The conglomerate’s holdings are valued at roughly $1.4 billion, compared with around $949 million in the late queen’s private portfolio. These two estates represent a small fraction of the royal family’s estimated $28 billion fortune. On top of that, the family has personal wealth that remains a closely guarded secret.
As king, Charles will take over his mother’s portfolio and inherit a share of this untold personal fortune. While British citizens normally pay around 40 percent inheritance tax, King Charles gets this tax free. And he will pass control of his duchy to his elder son, William, to develop further without having to pay corporate taxes.
The growth in the royal family’s coffers and King Charles’s personal wealth over the past decade came at a time when Britain faced deep austerity budget cuts. Poverty levels soared, and the use of food banks almost doubled. His lifestyle of palaces and polo has long fueled accusations that he is out of touch with ordinary people. And he has at times been the unwitting symbol of that disconnect — such as when his limo was mobbed by students protesting rising tuition in 2010 or when he perched atop a golden throne in his royal finery this year to pledge help for struggling families.
The Duchy of Cornwall, which owns sites like the landmark Oval cricket grounds, has a 130,000-acre real estate portfolio and generates millions of dollars a year in rent.
Today, he ascends to the throne as the country buckles under a cost-of-living crisis that is expected to see poverty get even worse. A more divisive figure than his mother, King Charles is likely to give fresh energy to those questioning the relevance of a royal family at a time of public hardship.
Laura Clancy, the author of “Running the Family Firm: How the Monarchy Manages Its Image and Our Money,” said King Charles transformed the once-sleepy royal accounts.
“The duchy has been steadily commercializing over the past few decades,” Ms. Clancy said. “It is run like a commercial business with a C.E.O. and over 150 staff.” What used to be thought of as simply a “landed gentry pile of land” now operates like a corporation, she said.
The Duchy of Cornwall was established in the 14th century as a way to generate income for the heir to the throne and has essentially funded Charles’s private and official expenses. One example of its financial might: The $28 million profit he made from it last year dwarfed his official salary as prince, just over $1.1 million.
Piecing together the royal family’s assets is complicated, but the fortune falls generally into four groups.
First, and most prominent, is the Crown Estate, which oversees the assets of the monarchy through a board of directors. Charles, as king, will serve as its chairman, but he does not have final say over how the business is managed.

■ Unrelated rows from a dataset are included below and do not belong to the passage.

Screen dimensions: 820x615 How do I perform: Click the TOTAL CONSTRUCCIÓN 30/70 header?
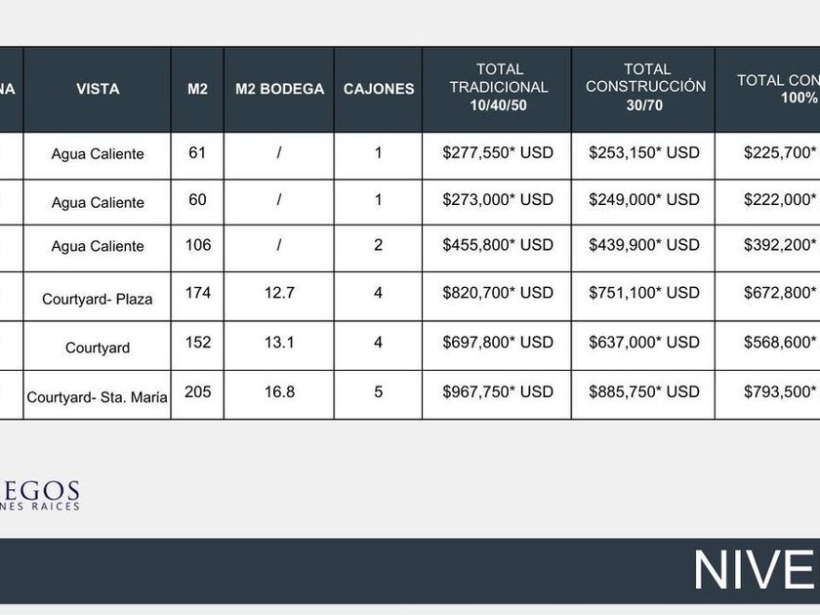click(x=645, y=87)
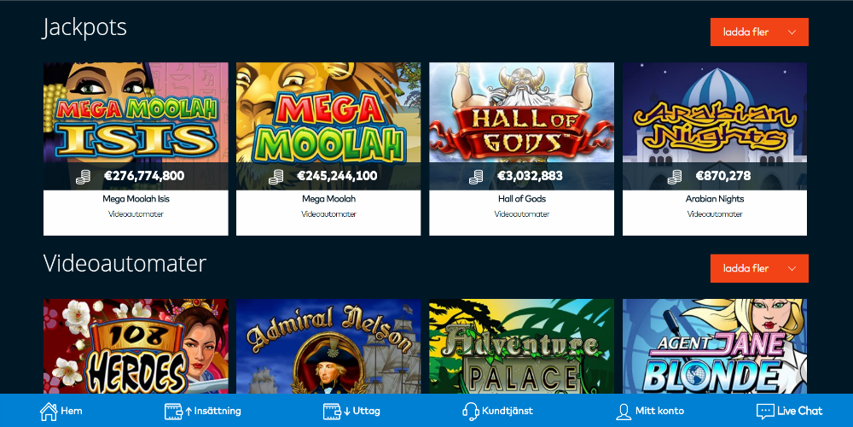
Task: Open the Admiral Nelson slot thumbnail
Action: (x=328, y=347)
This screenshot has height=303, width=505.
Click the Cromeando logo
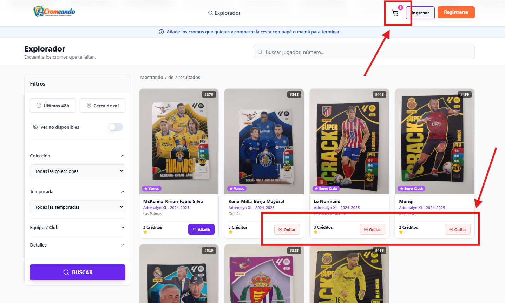[x=54, y=11]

The estate, which official accounts value at more than $19 billion, includes shopping malls, busy streets in London’s West End and a growing number of wind farms. The royals are entitled to take only rental income from their official estates and may not profit from any sales, as they do not personally own the assets.
The estate’s profits, valued at about $363 million this year, are turned over to the Treasury, which in return gives the royal household a payment called a sovereign grant based on those profits — which must be topped up by the government if it is lower than the previous year. In 2017, the government increased the family’s payment to 25 percent of the profits to cover the costs of renovating Buckingham Palace.